Stowaway cat returns from France

0 Comments | Deseret News (Salt Lake City), Dec 2, 2005

MILWAUKEE (AP) -- Emily the cat is back -- after flying home in the lap of luxury.

The curious cat that wound up traveling to France in a cargo container touched down at the Milwaukee airport on Thursday, greeted by its family and a horde of reporters.

A Continental cargo agent handed it over to Nick Herndon, 9, son of the cat's owners, Donny and Lesley McElhiney. Emily meowed and pawed at reporters' microphones as the family answered questions.

"She'll be held onto a lot all the way home. And then when we get home, too, she'll be cuddled a lot," Donny McElhiney said. Its sumptuous return in business class on a Continental Airlines flight was a sharp departure from its trip to France, where it was found thin and thirsty but still alive.

"She seems a little calmer than she was before, just a little quieter, a little, maybe, wiser," said Lesley McElhiney, 32.

Emily vanished from the Appleton home in late September. It apparently wandered into a nearby paper company's distribution center and crawled into a container of paper bales.

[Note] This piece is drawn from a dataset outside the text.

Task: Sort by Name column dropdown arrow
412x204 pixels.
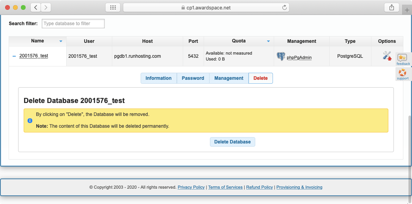Action: click(61, 41)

The container went by truck to Chicago and by ship to Belgium before the cat was found Oct. 24 at Raflatac, a laminating company in Nancy, France. Workers there used her tags to phone her veterinarian, who called the McElhineys.

Continental offered to fly the cat home from Paris after Emily's tale spread around the world and she cleared a one-month quarantine.

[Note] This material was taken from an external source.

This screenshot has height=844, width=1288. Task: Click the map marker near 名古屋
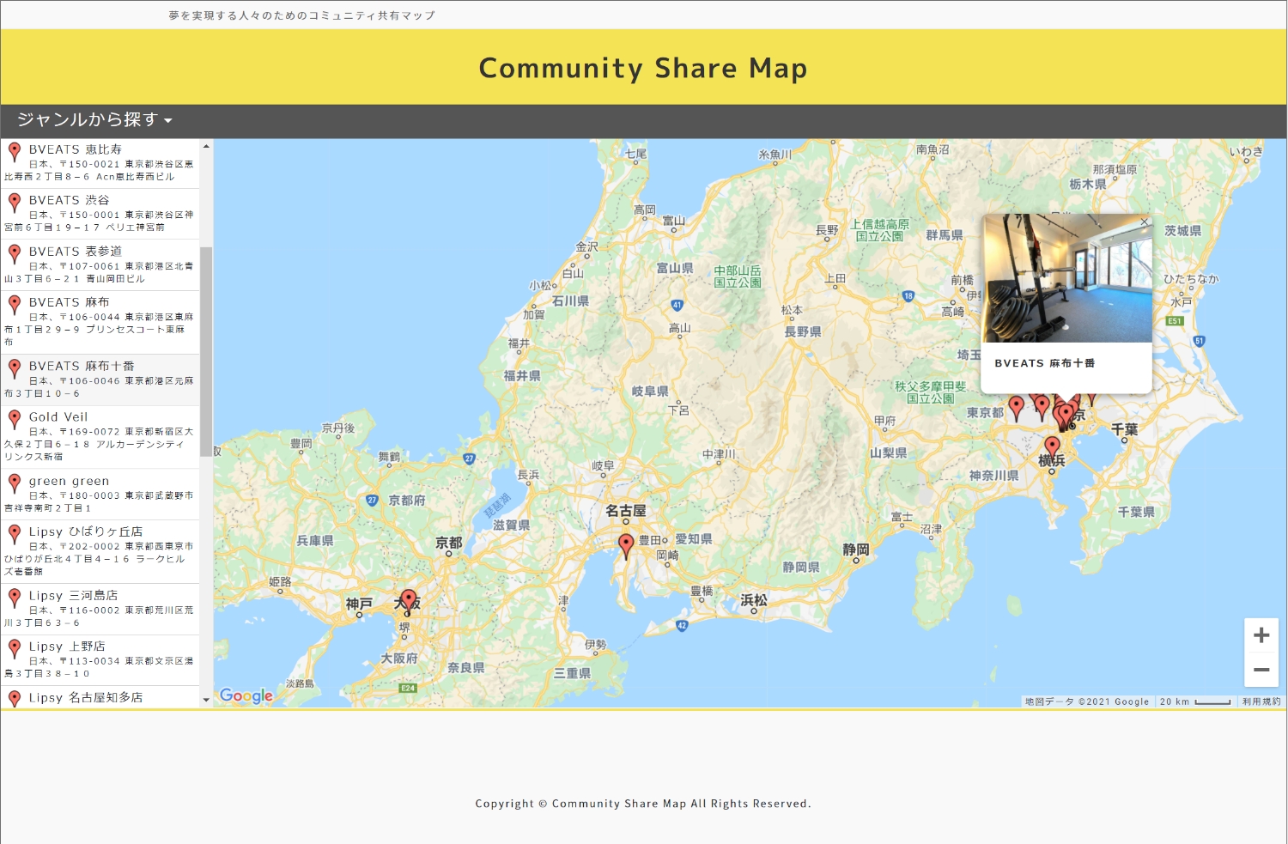[x=626, y=544]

"This was such a marvelous story that we wanted to add something to it," Continental spokesman Philippe Fleury told AP Television News at Charles de Gaulle airport.

After one Continental employee escorted Emily from Paris to Newark, N.J., cargo agent Gaylia McLeod accompanied the cat aboard a 50-seater from Newark to Milwaukee.

"I know it's close to the holidays," a tearful McLeod said. "I'm happy to be a part of reuniting Emily with her family."

On her flight home, Emily passed up a menu of peppered salmon filet and "opted for her French cat food" and some water, airline spokeswoman Courtney Wilcox said.

Apparently all that French food did Emily some good.

"She's bigger and heavier than before," Nick said.